Yesterday I did the valid parentheses problem and came up with two solutions, that worked. One was overthought while the other was simplicity defined. The next logical question one can ask though is what if we now want to do brace validation? I.e. there are more than just brackets? What if we include curly braces{}, and square brackets?
Example
The first thing that went into my mind is that we’d need to now check which braces we got and compare them to their matching closing bracket. Then how would you do that, maybe store the pairs in an object…
Seriously, that’s how my thought process started. But then I remembered yesterday, took a deep breath, and thought what would be the least amount of code I could add to get it to work. What are we actually trying to achieve?

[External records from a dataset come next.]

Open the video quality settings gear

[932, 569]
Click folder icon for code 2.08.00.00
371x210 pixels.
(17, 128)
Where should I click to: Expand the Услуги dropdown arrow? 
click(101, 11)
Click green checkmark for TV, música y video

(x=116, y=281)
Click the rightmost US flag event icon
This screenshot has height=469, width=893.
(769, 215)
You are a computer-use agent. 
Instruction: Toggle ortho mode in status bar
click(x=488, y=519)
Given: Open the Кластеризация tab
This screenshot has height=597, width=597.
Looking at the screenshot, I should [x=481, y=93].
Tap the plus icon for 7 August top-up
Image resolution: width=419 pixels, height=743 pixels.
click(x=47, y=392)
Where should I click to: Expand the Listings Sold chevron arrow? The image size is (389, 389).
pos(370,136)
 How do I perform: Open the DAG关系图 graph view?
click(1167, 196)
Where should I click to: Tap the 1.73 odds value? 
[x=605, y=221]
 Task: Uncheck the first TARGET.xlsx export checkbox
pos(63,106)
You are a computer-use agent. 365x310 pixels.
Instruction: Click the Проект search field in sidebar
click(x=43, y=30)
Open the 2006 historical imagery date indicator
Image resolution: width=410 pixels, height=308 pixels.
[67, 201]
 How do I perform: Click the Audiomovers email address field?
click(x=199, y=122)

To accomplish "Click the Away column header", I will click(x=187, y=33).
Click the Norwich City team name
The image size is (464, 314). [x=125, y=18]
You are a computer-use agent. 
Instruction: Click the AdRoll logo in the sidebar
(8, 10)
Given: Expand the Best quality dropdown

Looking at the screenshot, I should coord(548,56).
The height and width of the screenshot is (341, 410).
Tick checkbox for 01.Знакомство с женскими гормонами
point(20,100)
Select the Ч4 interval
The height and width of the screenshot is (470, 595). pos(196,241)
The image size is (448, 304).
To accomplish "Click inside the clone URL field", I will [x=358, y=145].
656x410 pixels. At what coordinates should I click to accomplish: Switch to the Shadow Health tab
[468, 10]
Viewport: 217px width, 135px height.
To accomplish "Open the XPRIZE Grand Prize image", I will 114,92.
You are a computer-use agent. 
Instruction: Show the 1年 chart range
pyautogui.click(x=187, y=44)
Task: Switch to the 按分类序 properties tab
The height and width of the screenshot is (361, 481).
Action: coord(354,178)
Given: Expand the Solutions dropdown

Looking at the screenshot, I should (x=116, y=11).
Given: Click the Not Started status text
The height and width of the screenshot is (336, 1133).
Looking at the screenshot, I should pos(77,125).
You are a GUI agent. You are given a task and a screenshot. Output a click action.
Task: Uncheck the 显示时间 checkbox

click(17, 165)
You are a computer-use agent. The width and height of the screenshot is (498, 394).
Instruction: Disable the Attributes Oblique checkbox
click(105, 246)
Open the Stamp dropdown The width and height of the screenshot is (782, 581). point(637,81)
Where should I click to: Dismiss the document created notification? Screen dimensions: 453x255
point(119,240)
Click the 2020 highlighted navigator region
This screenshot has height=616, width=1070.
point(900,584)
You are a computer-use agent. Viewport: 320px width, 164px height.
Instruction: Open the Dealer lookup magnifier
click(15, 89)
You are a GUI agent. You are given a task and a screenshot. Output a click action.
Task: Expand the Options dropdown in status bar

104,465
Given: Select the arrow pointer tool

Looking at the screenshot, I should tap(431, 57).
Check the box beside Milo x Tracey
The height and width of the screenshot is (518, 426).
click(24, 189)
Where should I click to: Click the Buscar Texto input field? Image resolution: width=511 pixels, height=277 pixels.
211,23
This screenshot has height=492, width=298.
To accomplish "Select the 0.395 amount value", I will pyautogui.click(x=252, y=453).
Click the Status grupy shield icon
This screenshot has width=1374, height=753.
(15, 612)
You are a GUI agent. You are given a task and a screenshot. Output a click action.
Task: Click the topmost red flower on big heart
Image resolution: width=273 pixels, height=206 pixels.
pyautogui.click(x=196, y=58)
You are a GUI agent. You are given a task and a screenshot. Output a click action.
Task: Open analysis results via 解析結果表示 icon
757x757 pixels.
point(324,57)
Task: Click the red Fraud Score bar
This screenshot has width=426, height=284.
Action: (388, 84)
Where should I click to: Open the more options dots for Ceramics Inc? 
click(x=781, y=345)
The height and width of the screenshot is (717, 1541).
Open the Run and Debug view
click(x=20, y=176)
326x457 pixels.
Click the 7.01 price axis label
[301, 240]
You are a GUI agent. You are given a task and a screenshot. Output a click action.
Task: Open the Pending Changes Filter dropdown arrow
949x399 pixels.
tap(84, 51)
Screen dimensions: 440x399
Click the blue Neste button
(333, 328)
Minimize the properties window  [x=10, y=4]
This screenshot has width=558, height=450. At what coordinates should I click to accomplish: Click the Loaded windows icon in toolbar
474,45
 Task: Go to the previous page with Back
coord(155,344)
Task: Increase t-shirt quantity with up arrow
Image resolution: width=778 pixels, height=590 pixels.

We want to match all closed brackets.
When you think about it, the logic doesn’t change. We don’t need an object or conditional checks or anything complicated. We just need to change the stopping criteria and the replace regex. That’s all. So I updated yesterday’s code to be;
function validBraces(parens) {
let workString = parens
const re = /(\(\))|(\{\})|(\[\])/g
while(workString.search(re) !== -1) {
workString = workString.replace(re,'')
}
return workString === ''
}
Code language: JavaScript (javascript)
That’s it. That’s all there was to it. Just updating the regex and everything else stayed the same. I also switched from indexOf to search but that’s a trivial quibble.
Could the previous approach also be updated with so little code? No, because we’d need to update the isMatch
to account for the other types of brackets.
I think this makes yesterday’s final solution the better of the two because it is super easy to extend. Software should be soft, i.e. easy to change when new requirements occur. This solution was easy to extend, well easier than the previous one at least.